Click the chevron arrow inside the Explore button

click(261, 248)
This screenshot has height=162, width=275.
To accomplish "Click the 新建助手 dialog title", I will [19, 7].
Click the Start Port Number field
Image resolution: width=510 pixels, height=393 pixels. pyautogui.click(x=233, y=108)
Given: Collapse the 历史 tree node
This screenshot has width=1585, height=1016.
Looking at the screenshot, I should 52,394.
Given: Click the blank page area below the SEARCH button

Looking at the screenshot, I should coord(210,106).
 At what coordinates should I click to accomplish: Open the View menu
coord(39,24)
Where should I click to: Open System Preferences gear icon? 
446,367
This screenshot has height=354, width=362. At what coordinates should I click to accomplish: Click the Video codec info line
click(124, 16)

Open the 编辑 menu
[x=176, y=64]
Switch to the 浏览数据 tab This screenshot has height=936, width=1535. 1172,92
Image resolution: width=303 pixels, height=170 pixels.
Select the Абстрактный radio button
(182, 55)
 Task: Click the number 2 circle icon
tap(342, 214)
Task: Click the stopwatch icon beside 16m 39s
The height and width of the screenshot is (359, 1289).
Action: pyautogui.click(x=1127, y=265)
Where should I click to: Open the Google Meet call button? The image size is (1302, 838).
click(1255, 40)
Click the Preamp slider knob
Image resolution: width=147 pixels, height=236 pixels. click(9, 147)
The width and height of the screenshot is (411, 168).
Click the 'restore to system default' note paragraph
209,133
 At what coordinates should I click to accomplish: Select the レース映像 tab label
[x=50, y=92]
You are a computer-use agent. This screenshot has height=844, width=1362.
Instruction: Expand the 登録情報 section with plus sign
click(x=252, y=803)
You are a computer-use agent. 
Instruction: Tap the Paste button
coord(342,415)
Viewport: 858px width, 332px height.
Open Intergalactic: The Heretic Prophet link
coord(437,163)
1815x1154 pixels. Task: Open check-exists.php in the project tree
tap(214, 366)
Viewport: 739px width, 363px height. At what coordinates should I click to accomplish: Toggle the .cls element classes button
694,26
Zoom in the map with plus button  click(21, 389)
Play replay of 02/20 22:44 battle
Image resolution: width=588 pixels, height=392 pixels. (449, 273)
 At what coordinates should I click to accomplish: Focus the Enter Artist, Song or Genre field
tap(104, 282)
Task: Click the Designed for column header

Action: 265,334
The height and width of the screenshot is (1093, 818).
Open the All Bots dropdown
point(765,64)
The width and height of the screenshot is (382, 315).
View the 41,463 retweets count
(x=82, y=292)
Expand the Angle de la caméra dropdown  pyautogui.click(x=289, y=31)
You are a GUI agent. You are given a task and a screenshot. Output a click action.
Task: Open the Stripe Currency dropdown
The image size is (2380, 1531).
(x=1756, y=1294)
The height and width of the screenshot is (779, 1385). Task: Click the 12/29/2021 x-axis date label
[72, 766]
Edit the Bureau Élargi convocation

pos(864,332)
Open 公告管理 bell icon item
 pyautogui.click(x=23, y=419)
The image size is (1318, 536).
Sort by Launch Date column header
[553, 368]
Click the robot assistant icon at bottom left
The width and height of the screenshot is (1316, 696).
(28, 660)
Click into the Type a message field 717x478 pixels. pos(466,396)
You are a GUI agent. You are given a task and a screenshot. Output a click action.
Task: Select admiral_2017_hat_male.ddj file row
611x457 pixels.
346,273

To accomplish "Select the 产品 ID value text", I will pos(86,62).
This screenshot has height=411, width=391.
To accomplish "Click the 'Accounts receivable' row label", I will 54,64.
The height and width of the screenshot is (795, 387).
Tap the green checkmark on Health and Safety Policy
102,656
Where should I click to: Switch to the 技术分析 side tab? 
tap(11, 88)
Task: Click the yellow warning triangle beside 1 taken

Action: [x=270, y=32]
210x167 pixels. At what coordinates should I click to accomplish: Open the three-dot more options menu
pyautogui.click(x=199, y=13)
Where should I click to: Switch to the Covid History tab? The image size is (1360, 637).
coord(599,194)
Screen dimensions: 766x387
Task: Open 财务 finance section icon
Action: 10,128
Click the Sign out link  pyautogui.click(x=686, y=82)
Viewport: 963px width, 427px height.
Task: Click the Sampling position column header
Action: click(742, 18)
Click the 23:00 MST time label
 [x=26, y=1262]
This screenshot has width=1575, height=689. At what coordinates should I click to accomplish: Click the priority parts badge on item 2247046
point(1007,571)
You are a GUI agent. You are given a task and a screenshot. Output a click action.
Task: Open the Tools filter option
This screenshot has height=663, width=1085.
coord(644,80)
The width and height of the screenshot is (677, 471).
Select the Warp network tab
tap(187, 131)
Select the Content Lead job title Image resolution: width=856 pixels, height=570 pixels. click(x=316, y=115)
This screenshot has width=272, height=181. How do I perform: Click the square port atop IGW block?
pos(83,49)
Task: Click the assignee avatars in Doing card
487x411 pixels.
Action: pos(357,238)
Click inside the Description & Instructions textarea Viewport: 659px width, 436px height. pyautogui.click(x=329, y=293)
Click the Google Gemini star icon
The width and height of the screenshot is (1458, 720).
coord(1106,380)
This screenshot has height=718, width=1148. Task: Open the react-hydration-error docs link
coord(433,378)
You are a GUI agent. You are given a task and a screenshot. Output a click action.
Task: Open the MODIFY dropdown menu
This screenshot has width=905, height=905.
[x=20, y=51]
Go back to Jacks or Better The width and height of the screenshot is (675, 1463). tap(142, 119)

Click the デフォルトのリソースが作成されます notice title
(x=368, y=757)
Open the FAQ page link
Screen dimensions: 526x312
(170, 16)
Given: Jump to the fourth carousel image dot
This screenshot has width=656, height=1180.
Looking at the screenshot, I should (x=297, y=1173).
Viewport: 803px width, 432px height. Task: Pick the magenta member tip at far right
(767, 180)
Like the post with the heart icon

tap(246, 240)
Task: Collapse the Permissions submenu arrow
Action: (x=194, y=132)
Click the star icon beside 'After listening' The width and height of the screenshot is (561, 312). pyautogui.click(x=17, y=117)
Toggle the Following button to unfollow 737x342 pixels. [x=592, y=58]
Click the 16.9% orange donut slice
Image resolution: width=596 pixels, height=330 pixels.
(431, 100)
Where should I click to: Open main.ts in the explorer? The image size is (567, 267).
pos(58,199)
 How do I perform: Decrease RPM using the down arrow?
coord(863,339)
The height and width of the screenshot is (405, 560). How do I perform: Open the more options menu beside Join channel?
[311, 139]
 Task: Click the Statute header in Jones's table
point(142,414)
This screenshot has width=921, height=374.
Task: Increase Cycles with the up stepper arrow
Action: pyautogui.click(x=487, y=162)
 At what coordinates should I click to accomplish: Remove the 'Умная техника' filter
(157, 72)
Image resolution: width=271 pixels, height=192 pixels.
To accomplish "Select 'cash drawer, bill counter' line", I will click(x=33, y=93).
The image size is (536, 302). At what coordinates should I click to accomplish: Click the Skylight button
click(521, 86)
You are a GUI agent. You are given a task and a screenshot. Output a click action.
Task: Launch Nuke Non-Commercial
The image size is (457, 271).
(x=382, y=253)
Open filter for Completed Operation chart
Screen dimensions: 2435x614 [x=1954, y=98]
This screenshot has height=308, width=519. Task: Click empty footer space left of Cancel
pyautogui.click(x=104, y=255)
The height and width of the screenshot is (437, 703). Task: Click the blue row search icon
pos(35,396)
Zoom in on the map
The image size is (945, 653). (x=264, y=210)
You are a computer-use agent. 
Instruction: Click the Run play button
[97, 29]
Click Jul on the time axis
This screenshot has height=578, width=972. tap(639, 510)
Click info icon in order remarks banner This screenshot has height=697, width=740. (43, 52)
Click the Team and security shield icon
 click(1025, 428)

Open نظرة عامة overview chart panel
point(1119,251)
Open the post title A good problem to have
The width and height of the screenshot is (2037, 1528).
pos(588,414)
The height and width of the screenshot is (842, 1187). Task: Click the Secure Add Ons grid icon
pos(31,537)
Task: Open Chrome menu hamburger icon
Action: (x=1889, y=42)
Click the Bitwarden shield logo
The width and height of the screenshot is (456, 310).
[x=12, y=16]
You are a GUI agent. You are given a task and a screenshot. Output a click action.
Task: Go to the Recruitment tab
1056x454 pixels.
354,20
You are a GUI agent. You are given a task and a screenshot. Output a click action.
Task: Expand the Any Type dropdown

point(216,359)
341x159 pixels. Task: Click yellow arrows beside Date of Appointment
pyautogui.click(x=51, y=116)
============================================================
## YOUR TASK
Can you extract the data from the line with "How do I perform: Decrease" to the line with "The image size is (945, 653). (x=264, y=210)" and reproduce those lines exactly?

## RESULT OF THE TASK
 How do I perform: Decrease RPM using the down arrow?
coord(863,339)
The height and width of the screenshot is (405, 560). How do I perform: Open the more options menu beside Join channel?
[311, 139]
 Task: Click the Statute header in Jones's table
point(142,414)
This screenshot has width=921, height=374.
Task: Increase Cycles with the up stepper arrow
Action: pyautogui.click(x=487, y=162)
 At what coordinates should I click to accomplish: Remove the 'Умная техника' filter
(157, 72)
Image resolution: width=271 pixels, height=192 pixels.
To accomplish "Select 'cash drawer, bill counter' line", I will click(x=33, y=93).
The image size is (536, 302). At what coordinates should I click to accomplish: Click the Skylight button
click(521, 86)
You are a GUI agent. You are given a task and a screenshot. Output a click action.
Task: Launch Nuke Non-Commercial
The image size is (457, 271).
(x=382, y=253)
Open filter for Completed Operation chart
Screen dimensions: 2435x614 [x=1954, y=98]
This screenshot has height=308, width=519. Task: Click empty footer space left of Cancel
pyautogui.click(x=104, y=255)
The height and width of the screenshot is (437, 703). Task: Click the blue row search icon
pos(35,396)
Zoom in on the map
The image size is (945, 653). (x=264, y=210)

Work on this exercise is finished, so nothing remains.